◆ EXCERPT
We follow the convention of calling a mapping with values in $\mathbb{K}$ a function. Let $I\subset \mathbb{R}$ be an interval and let $o : I \to \mathbb{K}$ denote the zero function defined by $o(x)=0$ for all $x \in I.$ We consider $V=\mathsf{F}(I,\mathbb{K}),$ the set of functions from $I$ to $\mathbb{K}$ with zero vector $0_V=o$ given by the zero function and define addition $+_V : V \times V \to V$ as in (4.2) and scalar multiplication $\cdot_V : \mathbb{K}\times V \to V$ as in (4.1). It now is a consequence of the properties of addition and multiplication of scalars that $\mathsf{F}(I,\mathbb{K})$ is a $\mathbb{K}$-vector space. (The reader is invited to check this assertion!)

◆ LISTING
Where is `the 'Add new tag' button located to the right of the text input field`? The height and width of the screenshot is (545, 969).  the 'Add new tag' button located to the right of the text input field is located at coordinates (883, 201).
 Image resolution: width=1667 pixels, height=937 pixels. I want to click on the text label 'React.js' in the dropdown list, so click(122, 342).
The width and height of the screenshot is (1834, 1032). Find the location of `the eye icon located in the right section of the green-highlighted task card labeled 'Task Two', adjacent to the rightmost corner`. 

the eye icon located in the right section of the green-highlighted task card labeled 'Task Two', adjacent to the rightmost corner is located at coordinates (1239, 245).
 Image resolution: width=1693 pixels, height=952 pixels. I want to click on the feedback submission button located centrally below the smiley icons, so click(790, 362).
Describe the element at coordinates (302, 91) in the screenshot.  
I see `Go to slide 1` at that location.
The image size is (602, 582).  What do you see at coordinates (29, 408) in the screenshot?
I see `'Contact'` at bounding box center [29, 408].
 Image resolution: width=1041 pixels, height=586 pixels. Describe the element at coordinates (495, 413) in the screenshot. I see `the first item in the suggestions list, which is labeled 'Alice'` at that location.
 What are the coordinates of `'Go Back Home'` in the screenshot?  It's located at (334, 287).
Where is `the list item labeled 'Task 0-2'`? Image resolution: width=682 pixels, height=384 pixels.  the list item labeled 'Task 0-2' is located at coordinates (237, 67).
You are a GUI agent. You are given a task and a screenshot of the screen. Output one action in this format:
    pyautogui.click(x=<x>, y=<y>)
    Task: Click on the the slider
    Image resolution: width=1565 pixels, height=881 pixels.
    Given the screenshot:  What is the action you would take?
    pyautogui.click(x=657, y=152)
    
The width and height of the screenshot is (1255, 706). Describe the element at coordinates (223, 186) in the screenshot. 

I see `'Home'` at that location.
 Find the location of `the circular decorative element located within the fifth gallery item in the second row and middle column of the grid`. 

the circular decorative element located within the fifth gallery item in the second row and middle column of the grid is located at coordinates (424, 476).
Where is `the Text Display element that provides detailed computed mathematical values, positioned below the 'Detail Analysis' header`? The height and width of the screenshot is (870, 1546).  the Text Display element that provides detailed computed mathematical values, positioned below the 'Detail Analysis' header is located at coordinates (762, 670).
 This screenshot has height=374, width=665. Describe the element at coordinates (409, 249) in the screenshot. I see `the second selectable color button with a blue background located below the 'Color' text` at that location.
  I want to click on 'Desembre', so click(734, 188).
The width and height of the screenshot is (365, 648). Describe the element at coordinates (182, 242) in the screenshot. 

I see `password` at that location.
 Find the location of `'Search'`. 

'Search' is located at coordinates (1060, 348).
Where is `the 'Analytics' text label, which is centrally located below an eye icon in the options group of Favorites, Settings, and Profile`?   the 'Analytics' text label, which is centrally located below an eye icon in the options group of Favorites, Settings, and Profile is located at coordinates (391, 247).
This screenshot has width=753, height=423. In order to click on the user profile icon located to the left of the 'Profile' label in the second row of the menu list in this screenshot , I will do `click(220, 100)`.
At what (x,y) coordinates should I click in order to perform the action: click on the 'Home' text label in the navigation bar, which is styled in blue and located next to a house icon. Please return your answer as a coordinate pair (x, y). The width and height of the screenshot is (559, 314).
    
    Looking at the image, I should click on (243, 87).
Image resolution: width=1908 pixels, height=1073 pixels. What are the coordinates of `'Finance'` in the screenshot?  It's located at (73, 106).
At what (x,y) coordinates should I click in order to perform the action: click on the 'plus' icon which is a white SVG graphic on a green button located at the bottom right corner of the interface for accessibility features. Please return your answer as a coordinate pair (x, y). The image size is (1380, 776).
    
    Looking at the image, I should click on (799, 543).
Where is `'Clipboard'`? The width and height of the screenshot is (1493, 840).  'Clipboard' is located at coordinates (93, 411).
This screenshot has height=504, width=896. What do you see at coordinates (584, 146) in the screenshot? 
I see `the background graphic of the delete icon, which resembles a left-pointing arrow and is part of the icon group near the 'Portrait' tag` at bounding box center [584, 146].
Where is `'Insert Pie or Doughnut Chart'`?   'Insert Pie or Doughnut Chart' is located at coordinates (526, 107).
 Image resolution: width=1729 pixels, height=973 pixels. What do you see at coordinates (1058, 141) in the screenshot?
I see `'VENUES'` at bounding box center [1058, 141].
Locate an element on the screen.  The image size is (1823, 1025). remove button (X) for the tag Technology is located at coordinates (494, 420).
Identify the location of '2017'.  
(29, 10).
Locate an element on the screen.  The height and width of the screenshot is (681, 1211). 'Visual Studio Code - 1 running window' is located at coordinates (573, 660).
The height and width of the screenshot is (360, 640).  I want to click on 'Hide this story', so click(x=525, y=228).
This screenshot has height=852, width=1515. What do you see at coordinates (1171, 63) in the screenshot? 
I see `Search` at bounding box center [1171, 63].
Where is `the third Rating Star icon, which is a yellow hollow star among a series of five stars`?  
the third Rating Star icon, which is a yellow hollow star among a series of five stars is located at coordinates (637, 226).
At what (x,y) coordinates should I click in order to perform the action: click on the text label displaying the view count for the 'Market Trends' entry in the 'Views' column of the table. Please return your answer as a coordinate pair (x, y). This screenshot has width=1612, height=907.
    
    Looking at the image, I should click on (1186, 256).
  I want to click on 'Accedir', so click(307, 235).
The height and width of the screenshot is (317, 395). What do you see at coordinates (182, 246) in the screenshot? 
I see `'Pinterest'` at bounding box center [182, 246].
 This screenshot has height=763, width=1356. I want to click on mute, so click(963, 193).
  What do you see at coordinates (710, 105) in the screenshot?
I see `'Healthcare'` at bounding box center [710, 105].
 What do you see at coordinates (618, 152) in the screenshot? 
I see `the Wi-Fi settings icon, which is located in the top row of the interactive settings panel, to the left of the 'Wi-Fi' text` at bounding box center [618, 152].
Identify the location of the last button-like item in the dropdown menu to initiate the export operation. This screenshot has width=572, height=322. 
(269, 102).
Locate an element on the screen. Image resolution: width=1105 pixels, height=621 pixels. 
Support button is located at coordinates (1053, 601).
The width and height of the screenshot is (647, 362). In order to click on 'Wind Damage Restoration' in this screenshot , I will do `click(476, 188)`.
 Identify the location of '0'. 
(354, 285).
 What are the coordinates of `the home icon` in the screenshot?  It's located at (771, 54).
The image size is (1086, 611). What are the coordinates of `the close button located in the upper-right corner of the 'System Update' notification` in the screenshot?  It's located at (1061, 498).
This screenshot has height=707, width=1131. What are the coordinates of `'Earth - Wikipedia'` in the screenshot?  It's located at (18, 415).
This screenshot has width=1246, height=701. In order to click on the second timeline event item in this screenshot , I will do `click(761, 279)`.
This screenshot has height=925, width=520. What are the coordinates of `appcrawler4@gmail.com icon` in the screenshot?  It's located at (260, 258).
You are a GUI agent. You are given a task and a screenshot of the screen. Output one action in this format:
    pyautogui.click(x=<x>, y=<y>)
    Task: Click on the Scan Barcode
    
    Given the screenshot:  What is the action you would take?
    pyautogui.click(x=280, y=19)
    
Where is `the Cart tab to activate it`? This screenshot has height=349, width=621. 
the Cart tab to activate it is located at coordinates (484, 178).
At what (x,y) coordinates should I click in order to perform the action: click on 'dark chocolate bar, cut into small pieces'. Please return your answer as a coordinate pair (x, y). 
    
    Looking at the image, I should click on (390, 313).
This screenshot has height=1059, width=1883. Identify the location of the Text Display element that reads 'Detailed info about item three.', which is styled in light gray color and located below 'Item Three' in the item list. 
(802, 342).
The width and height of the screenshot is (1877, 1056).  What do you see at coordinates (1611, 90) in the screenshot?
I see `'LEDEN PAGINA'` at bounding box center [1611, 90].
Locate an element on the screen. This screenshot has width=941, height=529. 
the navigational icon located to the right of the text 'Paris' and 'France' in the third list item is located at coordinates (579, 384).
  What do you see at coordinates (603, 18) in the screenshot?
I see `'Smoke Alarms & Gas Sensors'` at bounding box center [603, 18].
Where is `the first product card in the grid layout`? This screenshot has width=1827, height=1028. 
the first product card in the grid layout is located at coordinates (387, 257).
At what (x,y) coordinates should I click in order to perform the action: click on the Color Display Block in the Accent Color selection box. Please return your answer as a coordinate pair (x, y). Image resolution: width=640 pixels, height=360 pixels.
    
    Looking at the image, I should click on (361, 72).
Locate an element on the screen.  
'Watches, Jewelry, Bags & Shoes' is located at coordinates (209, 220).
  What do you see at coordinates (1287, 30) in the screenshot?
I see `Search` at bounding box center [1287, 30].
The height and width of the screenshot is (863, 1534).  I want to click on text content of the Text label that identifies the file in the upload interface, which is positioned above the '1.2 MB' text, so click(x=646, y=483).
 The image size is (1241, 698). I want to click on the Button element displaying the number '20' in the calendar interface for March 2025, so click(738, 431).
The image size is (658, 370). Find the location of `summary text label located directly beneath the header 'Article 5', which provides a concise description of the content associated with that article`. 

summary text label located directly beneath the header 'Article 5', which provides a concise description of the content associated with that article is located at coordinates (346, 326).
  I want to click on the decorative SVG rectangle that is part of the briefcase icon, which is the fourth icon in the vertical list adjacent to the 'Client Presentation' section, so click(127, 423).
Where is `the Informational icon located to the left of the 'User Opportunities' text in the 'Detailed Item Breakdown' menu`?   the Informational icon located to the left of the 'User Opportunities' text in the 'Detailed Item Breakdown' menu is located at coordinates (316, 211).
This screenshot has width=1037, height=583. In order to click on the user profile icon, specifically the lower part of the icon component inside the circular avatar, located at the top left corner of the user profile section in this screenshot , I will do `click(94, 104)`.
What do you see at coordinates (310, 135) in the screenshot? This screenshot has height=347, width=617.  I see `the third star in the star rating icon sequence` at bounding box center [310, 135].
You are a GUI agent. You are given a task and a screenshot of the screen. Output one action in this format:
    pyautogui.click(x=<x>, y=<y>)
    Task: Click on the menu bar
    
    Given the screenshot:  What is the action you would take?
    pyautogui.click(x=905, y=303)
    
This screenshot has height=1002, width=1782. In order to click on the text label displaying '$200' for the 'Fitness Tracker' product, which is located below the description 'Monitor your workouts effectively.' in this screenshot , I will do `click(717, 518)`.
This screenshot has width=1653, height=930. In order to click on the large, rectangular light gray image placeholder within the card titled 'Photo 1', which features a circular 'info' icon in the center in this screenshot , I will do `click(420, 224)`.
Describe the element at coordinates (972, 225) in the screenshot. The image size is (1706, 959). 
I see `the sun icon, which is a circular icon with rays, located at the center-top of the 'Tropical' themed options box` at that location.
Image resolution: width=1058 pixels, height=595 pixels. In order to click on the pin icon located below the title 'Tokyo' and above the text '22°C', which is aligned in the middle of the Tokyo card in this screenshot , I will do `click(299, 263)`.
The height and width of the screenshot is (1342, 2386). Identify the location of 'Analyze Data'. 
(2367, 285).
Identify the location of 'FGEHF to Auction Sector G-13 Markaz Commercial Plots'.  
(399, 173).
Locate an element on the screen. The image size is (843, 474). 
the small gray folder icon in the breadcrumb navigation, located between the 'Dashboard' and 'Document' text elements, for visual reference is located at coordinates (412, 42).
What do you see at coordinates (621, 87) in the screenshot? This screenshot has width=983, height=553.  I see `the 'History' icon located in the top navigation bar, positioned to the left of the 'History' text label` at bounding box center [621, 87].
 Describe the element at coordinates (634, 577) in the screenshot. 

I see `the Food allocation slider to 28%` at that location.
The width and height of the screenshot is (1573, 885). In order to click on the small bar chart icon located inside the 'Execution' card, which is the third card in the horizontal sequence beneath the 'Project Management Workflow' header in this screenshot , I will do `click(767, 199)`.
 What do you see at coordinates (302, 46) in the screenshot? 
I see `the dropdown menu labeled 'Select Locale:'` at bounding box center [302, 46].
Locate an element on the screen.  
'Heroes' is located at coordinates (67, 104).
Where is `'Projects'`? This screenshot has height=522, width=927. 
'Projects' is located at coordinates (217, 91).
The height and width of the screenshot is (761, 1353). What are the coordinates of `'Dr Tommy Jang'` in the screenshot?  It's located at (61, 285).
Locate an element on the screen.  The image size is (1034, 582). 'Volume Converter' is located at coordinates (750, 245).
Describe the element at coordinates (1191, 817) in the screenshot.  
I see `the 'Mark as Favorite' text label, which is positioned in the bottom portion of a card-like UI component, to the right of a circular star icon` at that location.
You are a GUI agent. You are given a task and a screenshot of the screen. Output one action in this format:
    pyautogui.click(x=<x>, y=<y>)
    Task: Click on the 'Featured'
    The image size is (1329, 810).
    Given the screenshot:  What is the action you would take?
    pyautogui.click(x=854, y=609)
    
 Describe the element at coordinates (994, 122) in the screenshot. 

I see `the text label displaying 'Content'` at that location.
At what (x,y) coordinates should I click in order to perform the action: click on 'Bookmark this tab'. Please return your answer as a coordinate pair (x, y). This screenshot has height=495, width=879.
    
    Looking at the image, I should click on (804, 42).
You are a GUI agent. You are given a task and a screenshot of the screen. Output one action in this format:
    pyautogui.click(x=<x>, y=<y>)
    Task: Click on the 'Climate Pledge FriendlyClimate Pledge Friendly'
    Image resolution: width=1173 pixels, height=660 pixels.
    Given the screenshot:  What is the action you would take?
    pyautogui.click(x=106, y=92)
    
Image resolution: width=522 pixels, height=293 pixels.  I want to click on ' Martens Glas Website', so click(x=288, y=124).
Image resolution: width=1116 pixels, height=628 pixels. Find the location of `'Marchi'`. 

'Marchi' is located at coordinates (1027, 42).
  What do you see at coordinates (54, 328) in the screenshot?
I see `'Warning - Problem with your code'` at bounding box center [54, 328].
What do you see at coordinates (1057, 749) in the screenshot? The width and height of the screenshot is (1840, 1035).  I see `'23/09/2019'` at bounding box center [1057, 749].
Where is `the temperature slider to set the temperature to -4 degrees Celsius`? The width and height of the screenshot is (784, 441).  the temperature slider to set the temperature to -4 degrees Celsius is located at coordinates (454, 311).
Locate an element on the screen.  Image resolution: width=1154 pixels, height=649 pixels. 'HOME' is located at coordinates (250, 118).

◆ PROBLEM
Write a continuation of the text on function spaces as vector spaces, beginning after its final sentence. The rows come from a separate source.

◆ FINAL ANSWER
Example 4.7 • Vector space of sequences

A mapping $x : \mathbb{N} \to \mathbb{K},$ from the natural numbers into a field $\mathbb{K},$ is called a sequence in $\mathbb{K}$ (or simply a sequence, when $\mathbb{K}$ is clear from the context). It is common to write $x_n$ instead of $x(n)$ for $n \in \mathbb{N}$ and to denote a sequence by $(x_n)_{n \in \mathbb{N}}=(x_0,x_1,x_2,\ldots).$ We write $\mathbb{K}^{\infty}$ for the set of sequences in $\mathbb{K}.$ For instance, taking $\mathbb{K}=\mathbb{R},$ we may consider the sequence \[\left(\frac{1}{n + 1}\right)_{n \in \mathbb{N}}=\left(1,\frac{1}{2},\frac{1}{3},\frac{1}{4},\frac{1}{5},\ldots\right)\] or the sequence \[\left(\sqrt{n+1}\right)_{n \in \mathbb{N}}=\left(1,\sqrt{2},\sqrt{3},2,\sqrt{5},\ldots\right).\] If we equip $\mathbb{K}^{\infty}$ with the zero vector given by the zero sequence $(0,0,0,0,0,\ldots),$ addition given by $(x_n)_{n \in \mathbb{N}}+(y_n)_{n\in N}=(x_n+y_n)_{n \in \mathbb{N}}$ and scalar multiplication given by $s\cdot(x_n)_{n \in \mathbb{N}}=(s x_n)_{n \in \mathbb{N}}$ for $s \in \mathbb{K},$ then $\mathbb{K}^{\infty}$ is a $\mathbb{K}$-vector space.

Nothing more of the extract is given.